Another major change to farm programs is an option to update program yields for PLC. Owners of an FSA farm will have a one-time option to update their program yields. In addition to the PLC program yield update option, the bill also includes changes to the calculation of yields for the ARC-County program. Specifically, the plug yield is 80% of the transitional yield and is used in the ARC calculations to replace yields in any year that are below it.

The 2018 Farm Bill also includes modified language regarding base acres. Specifically, it prevents payments on any base acres if all the cropland on the FSA farm was planted to grass or pasture during the years 2009 through 2017. The base acres and program yields for the farms affected by this provision will remain on record with FSA, but payments will not be made on those acres and farms.

The 2018 Farm Bill also increases the loan rates for the Marketing Assistance Loans (MAL) and Loan Deficiency Payments (LDP). This is the first across-the-board increase in loan rates since the 2002 Farm Bill.

By most accounts, the 2018 Farm Bill was a big win for livestock producers. Effective policy for the sector has largely been left out of previous farm bills, but that trend appears changing in 2018.

The most notable livestock changes are with dairy policy provisions in Title I with the Dairy Margin Coverage (DMC) Program.

“The highest margin levels for Tier I production were $9.50, up from $8. This is a big increase in coverage and a major change in payment levels for dairy.

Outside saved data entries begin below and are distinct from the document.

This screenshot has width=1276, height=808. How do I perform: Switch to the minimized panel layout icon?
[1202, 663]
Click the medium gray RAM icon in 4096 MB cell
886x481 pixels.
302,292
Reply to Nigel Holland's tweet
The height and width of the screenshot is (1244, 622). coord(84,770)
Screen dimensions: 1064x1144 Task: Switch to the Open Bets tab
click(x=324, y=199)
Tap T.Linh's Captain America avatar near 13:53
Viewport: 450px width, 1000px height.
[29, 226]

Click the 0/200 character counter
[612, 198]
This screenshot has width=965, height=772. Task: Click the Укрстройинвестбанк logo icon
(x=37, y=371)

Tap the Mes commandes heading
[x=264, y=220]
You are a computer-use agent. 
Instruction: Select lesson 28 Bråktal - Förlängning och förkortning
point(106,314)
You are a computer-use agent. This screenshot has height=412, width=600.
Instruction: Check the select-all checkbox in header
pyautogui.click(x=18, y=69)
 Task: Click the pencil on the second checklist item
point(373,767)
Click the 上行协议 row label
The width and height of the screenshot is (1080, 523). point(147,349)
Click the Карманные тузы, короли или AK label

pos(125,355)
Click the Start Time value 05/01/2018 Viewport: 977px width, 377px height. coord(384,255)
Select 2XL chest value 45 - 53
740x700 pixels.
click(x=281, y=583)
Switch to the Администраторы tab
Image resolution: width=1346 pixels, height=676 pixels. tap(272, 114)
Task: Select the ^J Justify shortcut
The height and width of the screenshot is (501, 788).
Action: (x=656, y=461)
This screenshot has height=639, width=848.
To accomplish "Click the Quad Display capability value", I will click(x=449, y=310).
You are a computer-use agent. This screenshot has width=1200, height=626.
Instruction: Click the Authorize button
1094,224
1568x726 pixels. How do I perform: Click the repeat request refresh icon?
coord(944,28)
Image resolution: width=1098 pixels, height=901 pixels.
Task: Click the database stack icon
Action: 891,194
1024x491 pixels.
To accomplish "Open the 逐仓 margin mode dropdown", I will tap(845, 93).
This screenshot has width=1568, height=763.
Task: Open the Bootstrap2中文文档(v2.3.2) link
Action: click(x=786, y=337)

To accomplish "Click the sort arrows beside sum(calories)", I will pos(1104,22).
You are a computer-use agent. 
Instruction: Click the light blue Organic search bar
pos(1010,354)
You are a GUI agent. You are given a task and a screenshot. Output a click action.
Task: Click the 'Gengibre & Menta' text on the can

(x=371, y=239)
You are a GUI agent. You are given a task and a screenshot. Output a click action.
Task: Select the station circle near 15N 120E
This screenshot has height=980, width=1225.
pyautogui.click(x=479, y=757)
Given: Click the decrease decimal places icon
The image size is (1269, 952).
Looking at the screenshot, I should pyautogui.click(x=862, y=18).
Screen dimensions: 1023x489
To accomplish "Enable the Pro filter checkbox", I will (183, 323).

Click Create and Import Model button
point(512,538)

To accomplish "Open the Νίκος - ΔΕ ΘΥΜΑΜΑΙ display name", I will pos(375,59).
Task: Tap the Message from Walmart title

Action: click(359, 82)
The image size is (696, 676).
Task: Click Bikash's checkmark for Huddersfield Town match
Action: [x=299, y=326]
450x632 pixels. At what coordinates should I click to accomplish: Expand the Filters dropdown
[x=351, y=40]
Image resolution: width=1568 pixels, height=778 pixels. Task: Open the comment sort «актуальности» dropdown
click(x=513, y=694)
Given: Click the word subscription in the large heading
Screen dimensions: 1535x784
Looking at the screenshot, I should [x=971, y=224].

They lowered premiums at the same time and gave discounts,” Zulauf said. “It is clear that Congress wants this to be the dairy policy and they are trying to make it as attractive to producers as possible.”

Zulauf and Christopher Wolf, with the Michigan State University Department of Agricultural, Food, and Resource Economics, took an in depth look at the significant changes to the dairy sector in the DMC. Here are their observations from Dairy Provisions in the 2018 Farm Bill.

  • This confirms a strong commitment to dairy policy based on the margin between milk prices and feed costs, not the price of milk and milk products as characterized dairy support policy prior to the 2014 farm bill.
  • The 2018 dairy policy changes are clearly designed to increase payments to dairy farms, likely driven by concerns over financial stress in the US dairy sector.
  • When measured by $/cwt., the 2018 dairy policy changes most benefit small dairy farms.
  • When measured by percent change in profit or loss, mid-size dairies appear to benefit most.
  • The analysis suggests that the 2018 dairy policy changes do not appear to alter the economies of size forces at work pressing dairy farms to get larger or differentiate out of commodity milk production. For example, no farm size has 2014-2017 losses turned into profits.
  • The 2018 dairy policy changes do, however, raise a policy issue of potentially great importance: “Is DMC providing so much support that it increases the economic incentive to produce milk and/or reduce the willingness of financially stressed dairy farms to leave the sector?”  To the extent the future reveals a “yes” answer, more milk production means lower milk prices and thus higher cost of the DMC program to the Federal government. Emergence of this outcome could mean that, in its desire to help financially struggling dairy farmers, Congress has created a DMC program that may cost so much that political friction for change emerges.  In the past, this type of fraction in dairy policy has often resulted in various programs to buy out dairy herds. In short, whatever the future holds, DMC will likely be watched closely by both supporters and detractors, both within and outside the U.S. dairy sector.